**Task requirements:**
All of the entries need to be written out again, exactly as they are.

Collected data entries:
+ + + + +
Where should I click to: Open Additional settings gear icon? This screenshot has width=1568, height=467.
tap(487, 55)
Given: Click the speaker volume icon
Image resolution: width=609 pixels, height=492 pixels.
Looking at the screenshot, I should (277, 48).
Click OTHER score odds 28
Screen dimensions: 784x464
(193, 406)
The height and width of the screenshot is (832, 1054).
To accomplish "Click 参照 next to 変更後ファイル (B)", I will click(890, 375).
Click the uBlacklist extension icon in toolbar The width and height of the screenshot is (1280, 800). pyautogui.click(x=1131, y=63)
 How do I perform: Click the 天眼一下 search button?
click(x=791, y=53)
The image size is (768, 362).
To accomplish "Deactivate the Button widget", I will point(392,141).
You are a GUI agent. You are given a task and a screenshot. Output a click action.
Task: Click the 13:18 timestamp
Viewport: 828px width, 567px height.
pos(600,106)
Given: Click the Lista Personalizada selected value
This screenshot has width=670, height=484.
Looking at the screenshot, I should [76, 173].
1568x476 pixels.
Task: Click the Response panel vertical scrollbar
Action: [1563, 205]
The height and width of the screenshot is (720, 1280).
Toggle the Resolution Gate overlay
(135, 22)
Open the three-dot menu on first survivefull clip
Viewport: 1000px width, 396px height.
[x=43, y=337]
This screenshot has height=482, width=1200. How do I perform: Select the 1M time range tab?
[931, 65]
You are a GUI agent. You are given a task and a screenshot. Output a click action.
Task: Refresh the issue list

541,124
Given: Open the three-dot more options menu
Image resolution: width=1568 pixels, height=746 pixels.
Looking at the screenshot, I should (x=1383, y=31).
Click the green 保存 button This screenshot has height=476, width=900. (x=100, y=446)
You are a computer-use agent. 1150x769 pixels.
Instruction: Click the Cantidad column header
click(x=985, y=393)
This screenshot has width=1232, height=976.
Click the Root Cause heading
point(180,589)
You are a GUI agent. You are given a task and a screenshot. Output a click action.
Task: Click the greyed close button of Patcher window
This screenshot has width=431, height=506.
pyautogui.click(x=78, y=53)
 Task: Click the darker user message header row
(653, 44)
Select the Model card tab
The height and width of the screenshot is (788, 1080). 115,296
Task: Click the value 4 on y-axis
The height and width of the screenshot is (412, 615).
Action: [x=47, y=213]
+ + + + +
**Task answer:**
Where should I click to: Open Additional settings gear icon? This screenshot has width=1568, height=467.
tap(487, 55)
Given: Click the speaker volume icon
Image resolution: width=609 pixels, height=492 pixels.
Looking at the screenshot, I should (277, 48).
Click OTHER score odds 28
Screen dimensions: 784x464
(193, 406)
The height and width of the screenshot is (832, 1054).
To accomplish "Click 参照 next to 変更後ファイル (B)", I will click(890, 375).
Click the uBlacklist extension icon in toolbar The width and height of the screenshot is (1280, 800). pyautogui.click(x=1131, y=63)
 How do I perform: Click the 天眼一下 search button?
click(x=791, y=53)
The image size is (768, 362).
To accomplish "Deactivate the Button widget", I will point(392,141).
You are a GUI agent. You are given a task and a screenshot. Output a click action.
Task: Click the 13:18 timestamp
Viewport: 828px width, 567px height.
pos(600,106)
Given: Click the Lista Personalizada selected value
This screenshot has width=670, height=484.
Looking at the screenshot, I should [76, 173].
1568x476 pixels.
Task: Click the Response panel vertical scrollbar
Action: [1563, 205]
The height and width of the screenshot is (720, 1280).
Toggle the Resolution Gate overlay
(135, 22)
Open the three-dot menu on first survivefull clip
Viewport: 1000px width, 396px height.
[x=43, y=337]
This screenshot has height=482, width=1200. How do I perform: Select the 1M time range tab?
[931, 65]
You are a GUI agent. You are given a task and a screenshot. Output a click action.
Task: Refresh the issue list

541,124
Given: Open the three-dot more options menu
Image resolution: width=1568 pixels, height=746 pixels.
Looking at the screenshot, I should (x=1383, y=31).
Click the green 保存 button This screenshot has height=476, width=900. (x=100, y=446)
You are a computer-use agent. 1150x769 pixels.
Instruction: Click the Cantidad column header
click(x=985, y=393)
This screenshot has width=1232, height=976.
Click the Root Cause heading
point(180,589)
You are a GUI agent. You are given a task and a screenshot. Output a click action.
Task: Click the greyed close button of Patcher window
This screenshot has width=431, height=506.
pyautogui.click(x=78, y=53)
 Task: Click the darker user message header row
(653, 44)
Select the Model card tab
The height and width of the screenshot is (788, 1080). 115,296
Task: Click the value 4 on y-axis
The height and width of the screenshot is (412, 615).
Action: [x=47, y=213]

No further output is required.